- Theatrical release poster
- Directed by: Alex Holdridge
- Written by: Alex Holdridge
- Produced by: Anne Walker-McBay Seth Caplan Scoot McNairy Alex Holdridge
- Starring: Scoot McNairy Sara Simmonds Brian McGuire Kathleen Luong Twink Caplan Robert Murphy
- Cinematography: Robert Murphy
- Edited by: Jacob Vaughan Frank Reynolds
- Music by: Tom Marks
- Production company: Midnight Kiss Productions
- Distributed by: IFC Films
- Release dates: April 27, 2007 (Tribeca Film Festival); July 24, 2008 (United States);
- Running time: 90 minutes
- Country: United States
- Language: English

= In Search of a Midnight Kiss =

In Search of a Midnight Kiss is a 2007 American independent romantic comedy film written and directed by Alex Holdridge. It was listed on the National Board of Review's Top 10 Independent Films of 2008, won the Independent Spirit John Cassavetes Award in 2009 as well as having earned awards at festivals around the world.

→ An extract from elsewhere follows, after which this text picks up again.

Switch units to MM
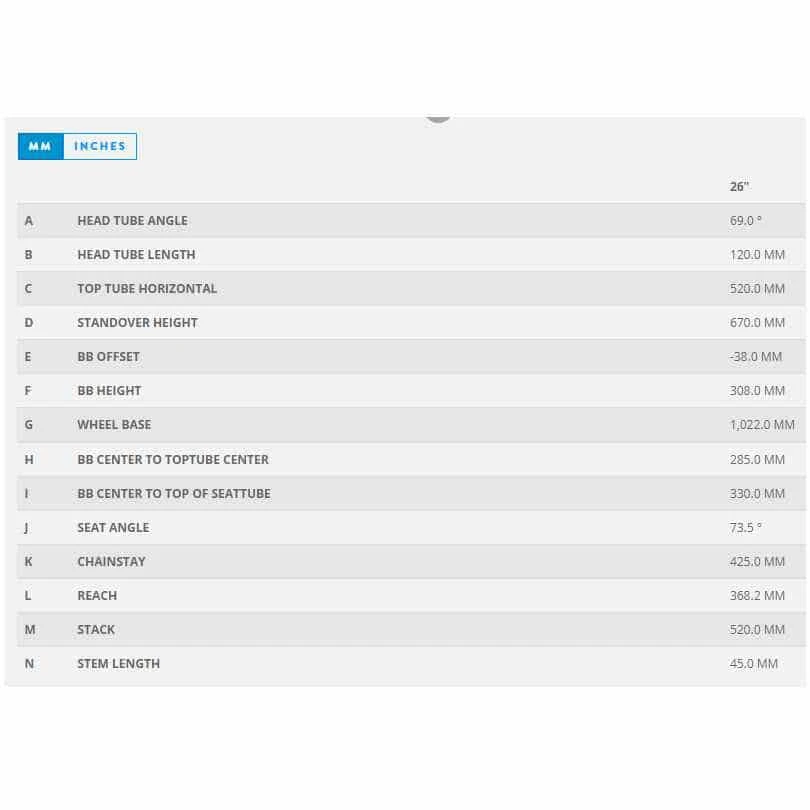The image size is (810, 810). point(40,146)
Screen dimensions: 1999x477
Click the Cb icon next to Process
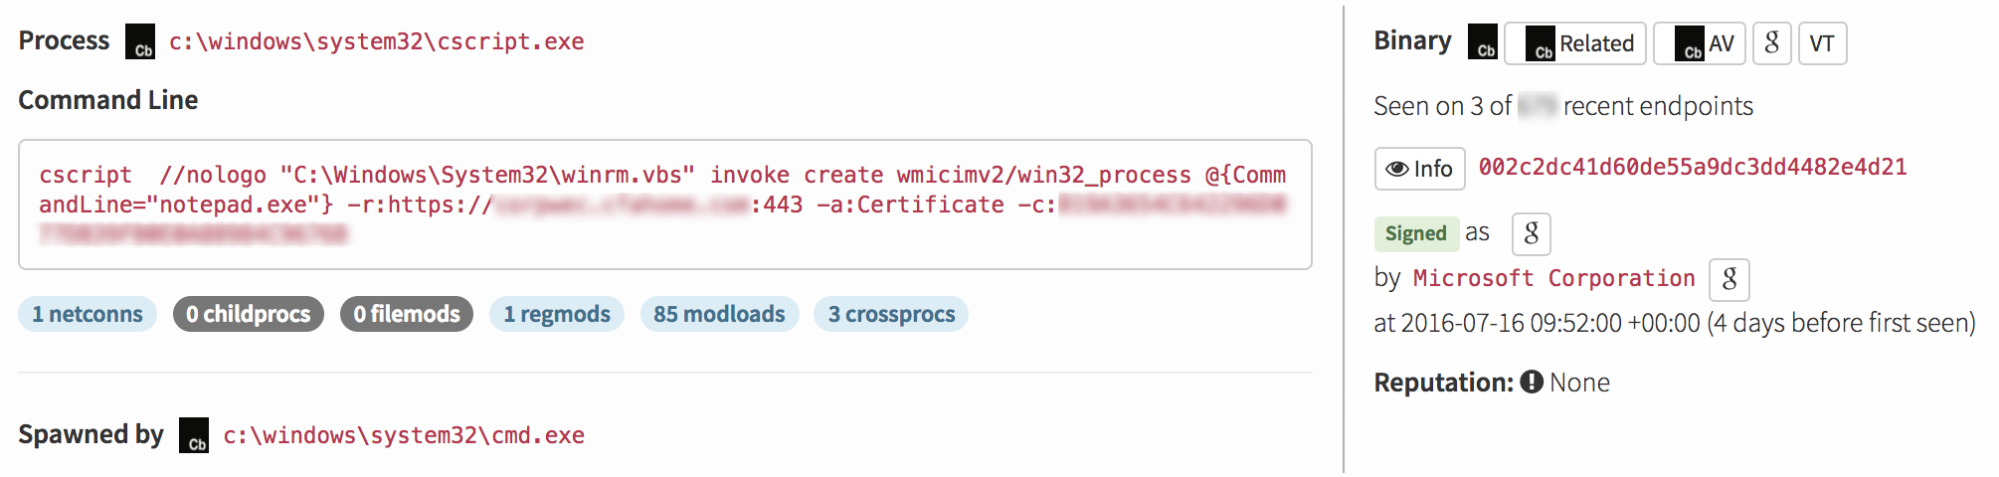tap(140, 42)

It premiered at the Tribeca Film Festival in 2007 and since has played at festivals around the world from Mill Valley, Chicago and Los Angeles in the U.S. to Raindance (London), Edinburgh, Sarajevo, Istanbul, Bangkok, Kraków, Thessaloniki and Melbourne outside the States. It has been released in theaters in the UK (Vertigo Films), the U.S. (IFC Films), Spain (Sherlock), Poland (Vivarto) and Greece (Seven Films). It was released in Australia on February 14, 2009.

==Plot==
Wilson (Scoot McNairy), a 29-year-old man who has just endured the most miserable year of his life, newly arrived in the City of Angels, is alone and penniless as New Year's Eve approaches. He vows to lock his doors, pull his blinds, and climb into bed – until best friend Jacob (Brian McGuire) talks him into posting a Craigslist personal ad. In seemingly no time at all, Vivian (Sara Simmonds) responds, determined to be with the "right" man at the stroke of midnight.

==Critical reception==
As of October 11, 2008, the review aggregator Rotten Tomatoes reported that 85% of critics rated the film positively based on 48 reviews, with the consensus: "Funny, quirky, and bittersweet, In Search of a Midnight Kiss is a romantic comedy with a heart and a brain -- and stands as a sharp debut for director Alex Holdridge." Metacritic reported the film had an average score of 64 out of 100 based on 25 reviews, indicating a generally favorable response.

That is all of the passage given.